Al mediodía, la primera de las concentraciones numerosas tuvo lugar en la Plaza Mayor, en la que se desplegaron varias pancartas de las diferentes organizaciones que secundaban esta protesta internacional. En la que compartían UGT y CCOO se podía leer «#VivasLibresUnidas por la igualdad». Por su parte, el colectivo de CNT se decantó por el lema «¡Lo queremos todo ya!

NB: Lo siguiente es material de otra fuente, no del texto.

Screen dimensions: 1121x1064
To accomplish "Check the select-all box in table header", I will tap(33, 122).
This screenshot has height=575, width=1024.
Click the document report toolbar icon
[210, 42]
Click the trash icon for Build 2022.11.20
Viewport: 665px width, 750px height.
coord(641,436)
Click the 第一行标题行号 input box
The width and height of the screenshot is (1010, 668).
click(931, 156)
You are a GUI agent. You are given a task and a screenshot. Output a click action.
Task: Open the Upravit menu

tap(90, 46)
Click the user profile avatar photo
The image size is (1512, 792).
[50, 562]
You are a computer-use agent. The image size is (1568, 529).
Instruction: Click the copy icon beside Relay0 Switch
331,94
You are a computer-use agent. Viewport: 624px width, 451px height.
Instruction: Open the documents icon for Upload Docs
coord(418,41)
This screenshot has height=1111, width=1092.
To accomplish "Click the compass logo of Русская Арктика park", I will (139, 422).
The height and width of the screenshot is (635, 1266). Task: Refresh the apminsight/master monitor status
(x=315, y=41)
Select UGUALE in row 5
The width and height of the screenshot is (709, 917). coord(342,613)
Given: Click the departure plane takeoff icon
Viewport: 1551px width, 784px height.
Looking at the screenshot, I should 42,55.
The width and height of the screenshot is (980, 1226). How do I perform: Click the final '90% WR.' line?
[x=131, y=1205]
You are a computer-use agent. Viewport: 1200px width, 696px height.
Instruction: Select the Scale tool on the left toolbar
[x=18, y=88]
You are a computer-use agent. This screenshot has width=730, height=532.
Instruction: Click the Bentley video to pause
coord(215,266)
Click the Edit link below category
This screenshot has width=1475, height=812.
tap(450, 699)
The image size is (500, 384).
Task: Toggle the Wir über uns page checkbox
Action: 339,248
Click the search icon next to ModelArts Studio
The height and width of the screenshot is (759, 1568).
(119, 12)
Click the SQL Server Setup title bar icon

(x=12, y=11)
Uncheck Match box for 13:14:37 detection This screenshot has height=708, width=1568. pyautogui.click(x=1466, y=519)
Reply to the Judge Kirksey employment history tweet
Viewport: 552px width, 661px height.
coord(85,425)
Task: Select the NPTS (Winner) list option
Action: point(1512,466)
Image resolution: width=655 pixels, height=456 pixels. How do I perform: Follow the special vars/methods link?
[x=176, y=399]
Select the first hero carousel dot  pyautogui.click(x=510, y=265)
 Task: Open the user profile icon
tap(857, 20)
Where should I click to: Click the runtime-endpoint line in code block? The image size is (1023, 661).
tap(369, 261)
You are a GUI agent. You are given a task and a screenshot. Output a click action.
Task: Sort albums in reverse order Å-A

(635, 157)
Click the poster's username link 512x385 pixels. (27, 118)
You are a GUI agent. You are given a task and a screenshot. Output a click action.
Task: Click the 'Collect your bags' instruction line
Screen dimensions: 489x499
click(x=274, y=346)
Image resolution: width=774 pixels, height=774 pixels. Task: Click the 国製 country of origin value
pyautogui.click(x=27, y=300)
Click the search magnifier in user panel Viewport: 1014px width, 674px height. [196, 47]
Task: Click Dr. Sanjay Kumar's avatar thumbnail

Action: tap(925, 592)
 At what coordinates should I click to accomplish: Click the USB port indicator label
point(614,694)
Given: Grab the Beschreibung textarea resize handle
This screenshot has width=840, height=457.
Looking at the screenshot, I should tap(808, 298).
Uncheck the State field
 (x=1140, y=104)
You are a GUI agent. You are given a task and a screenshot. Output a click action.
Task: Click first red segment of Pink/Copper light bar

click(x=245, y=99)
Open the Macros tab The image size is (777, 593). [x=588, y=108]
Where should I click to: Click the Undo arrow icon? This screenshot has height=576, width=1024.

Justicia social». En esta convocatoria de las organizaciones sindicales participaron más de 3.000 personas, que después recorrieron algunas calles del centro de la ciudad.

Ante esta jornada, el secretario general de CCOO, Emilio Pérez Prieto, reconoció que no se deberían de quedar solo en los actos reivindicativos, «sino que queremos que se signifique que es un día donde tenemos que reivindicar la igualdad entre hombres y mujeres y que termine de una vez por todas la discriminación que existe sobre todo en el ámbito laboral, pero también el social». Para el responsable de este sindicato, es fundamental, «terminar con la brecha salarial, con la temporalidad de los contratos que sufre fundamentalmente la mujer, acabar con la parcialidad de los contratos que está en torno a un 75%, y sobre todo, de una manera tajante y contundente, terminar con toda clase de violencia machista que se sigue produciendo en este país».

Por su parte, el secretario general de UGT de Salamanca, José Luis Hernández Rivas, resaltó la unidad en esa jornada entre las organizaciones sindicales, ante un problema que considera que «somos incapaces de erradicarlo, como es por un lado, la brecha salarial que hay con las mujeres y por otro, la violencia de género que es un lastre para la sociedad». Su sindicato apuesta por educar en igualdad.